A History of Poor Gas Lines & Concerns About Maintenance
Less than a year ago, The Baltimore Sun reported on the poor condition of gas lines in the city. For years, the condition of the city’s aging natural gas pipes have led to increased gas leaks. BGE reported that, on average, they discover nearly two dozen gas leaks every day. From 2009 to 2016, gas leaks increased by 75% due to a spike in pipe joint failure. These pipe joints are between 50 and 70 years old.
BGE estimates that they’ll need to replace thousands of miles of pipes that are likely to already be leaking, which will take them at least 20 years. Meanwhile, half of Maryland homes are heated by natural gas, and the number of people who rely on gas for electricity or cooking has only grown.
Many of the leaking pipes are located in residential neighborhoods, putting the lives of thousands at risk. Federal pipeline regulators consider many of these leaks to be “hazardous.”
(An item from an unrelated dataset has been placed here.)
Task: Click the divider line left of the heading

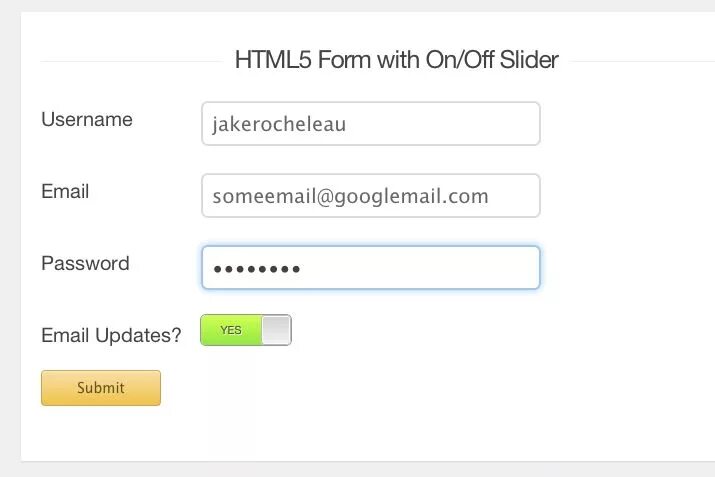Action: 131,61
Critics of BGE accuse the utility company of keeping old pipes in place for profit. “A company has a system designed for 50 years,” says Aaron McCrady, a resident who’s had gas problems in his crawl space for years. “The longer they can stretch it, the more money they make.” McCrady believes the problem is that BGE is under enough pressure to replace older pipes.
Our hearts go out to those who were affected by the explosion this morning, especially the families of those injured or harmed. Our firm will continue to monitor the situation as it develops.